▸ Material:
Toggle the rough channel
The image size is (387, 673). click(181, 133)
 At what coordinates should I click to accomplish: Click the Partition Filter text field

---

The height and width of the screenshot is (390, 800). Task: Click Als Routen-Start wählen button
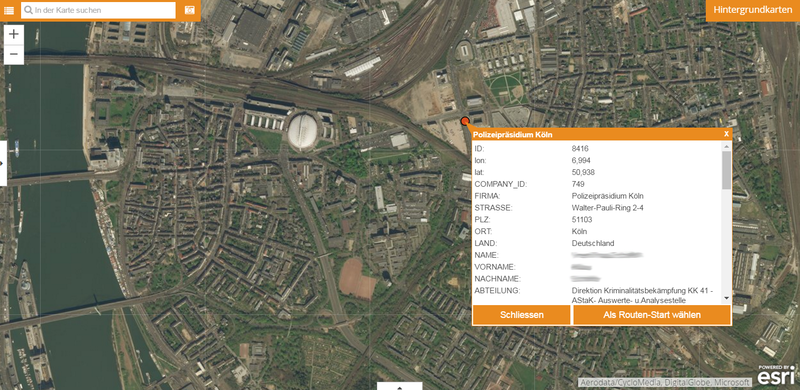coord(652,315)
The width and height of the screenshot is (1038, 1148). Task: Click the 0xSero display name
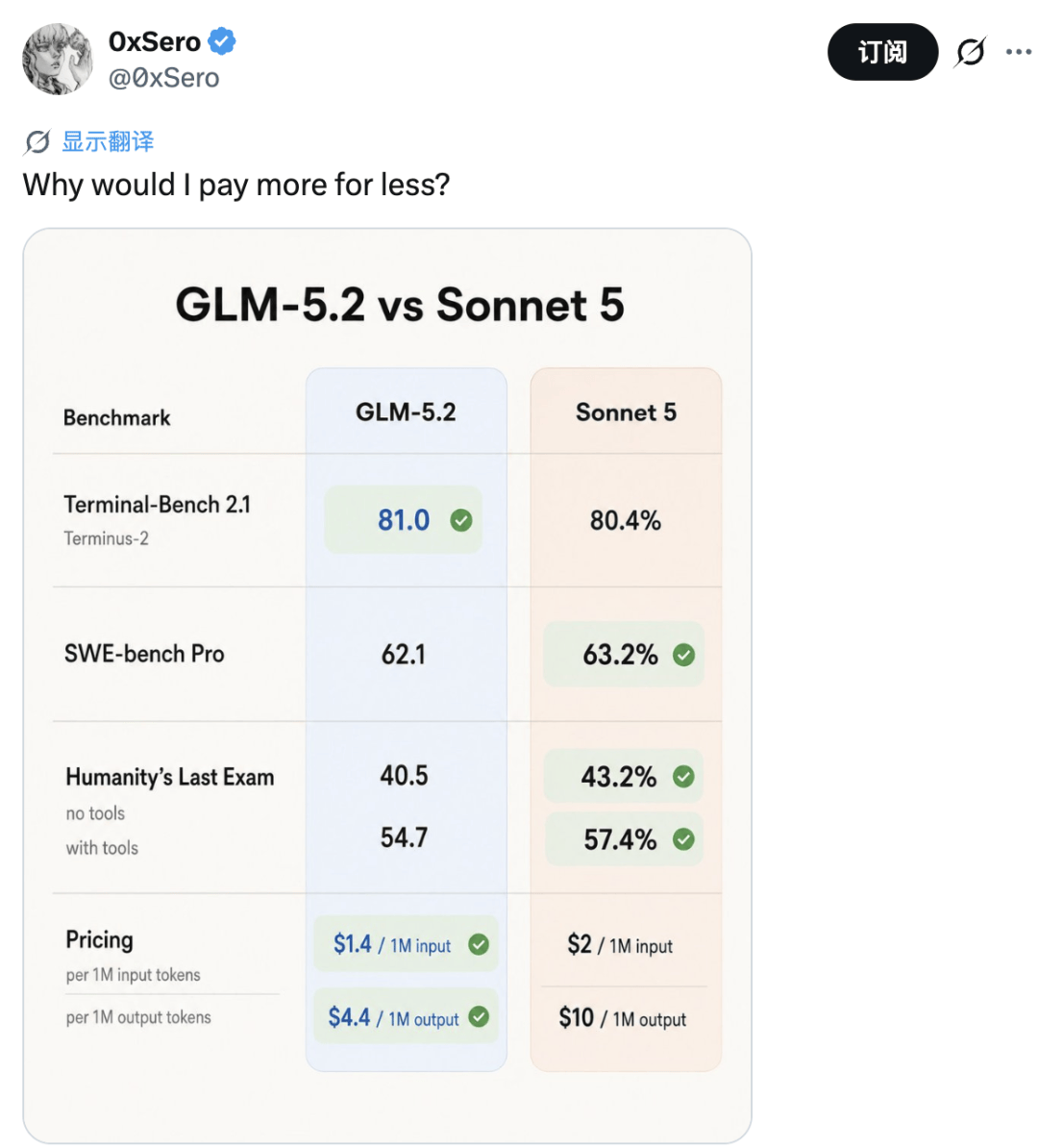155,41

▸ Objective:
Render the records from the line with "Toggle the rough channel" to the line with "At what coordinates" as a numbered list, leaving out blank lines.

▸ Solution for this problem:
1. Toggle the rough channel
2. The image size is (387, 673). click(181, 133)
3.  At what coordinates should I click to accomplish: Click the Partition Filter text field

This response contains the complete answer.